▶ [OBJECTIVE]:
Please render the data from the line containing "You are a computer-use agent. This" through the line containing "Instruction: Remove the" as a numbered list, leaving out blank lines.

▶ [MATERIAL]:
┄┄┄┄┄┄┄┄┄┄┄┄┄┄┄┄┄┄┄┄

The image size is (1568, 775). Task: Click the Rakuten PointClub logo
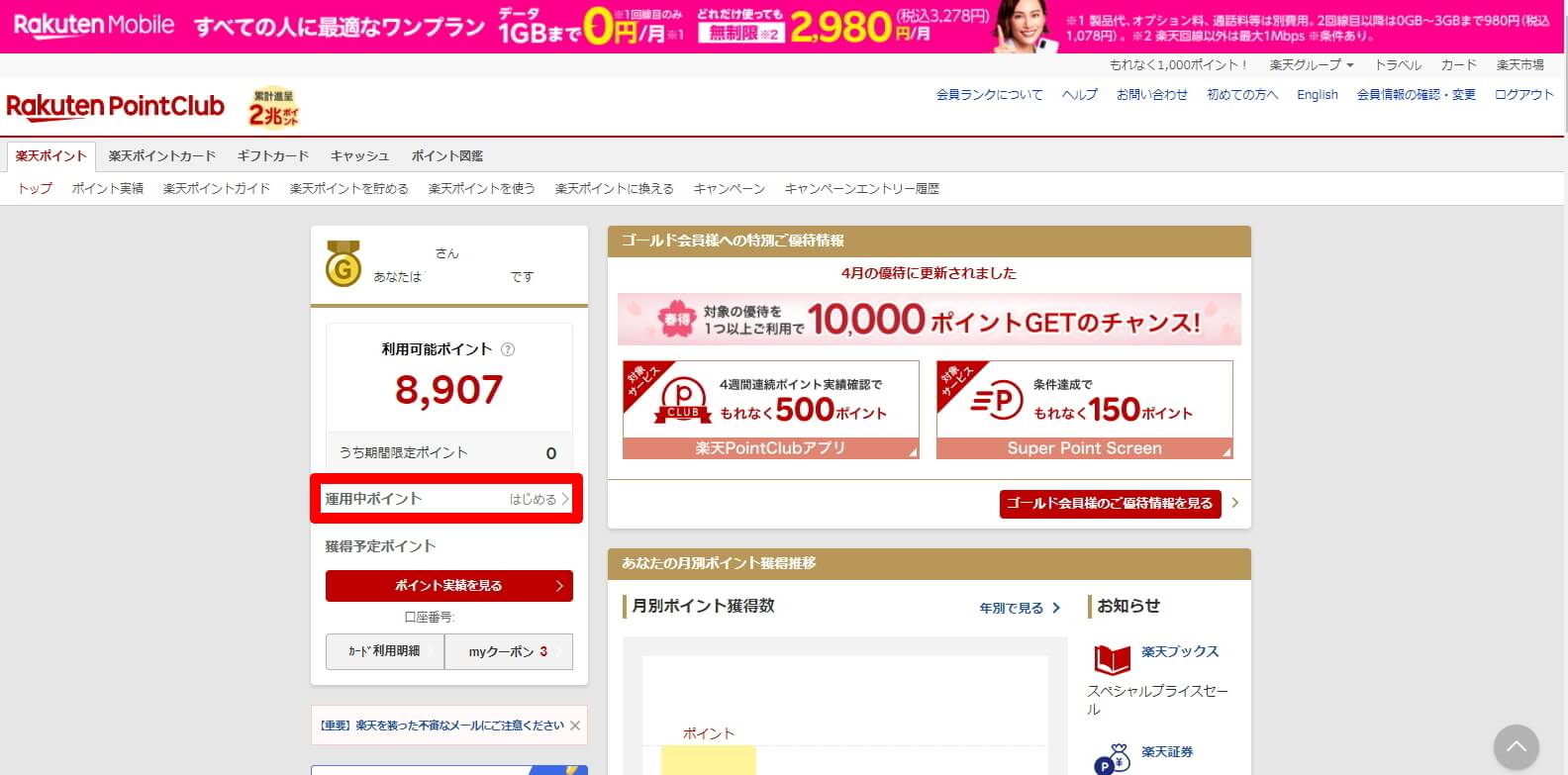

┄┄┄┄┄┄┄┄┄┄┄┄┄┄┄┄┄┄┄┄

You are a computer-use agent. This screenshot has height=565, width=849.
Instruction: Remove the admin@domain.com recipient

┄┄┄┄┄┄┄┄┄┄┄┄┄┄┄┄┄┄┄┄

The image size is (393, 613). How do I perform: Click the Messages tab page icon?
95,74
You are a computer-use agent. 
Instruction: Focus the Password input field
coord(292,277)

┄┄┄┄┄┄┄┄┄┄┄┄┄┄┄┄┄┄┄┄

▶ [CORRECT RESULT]:
1. You are a computer-use agent. This screenshot has height=565, width=849.
2. Instruction: Remove the admin@domain.com recipient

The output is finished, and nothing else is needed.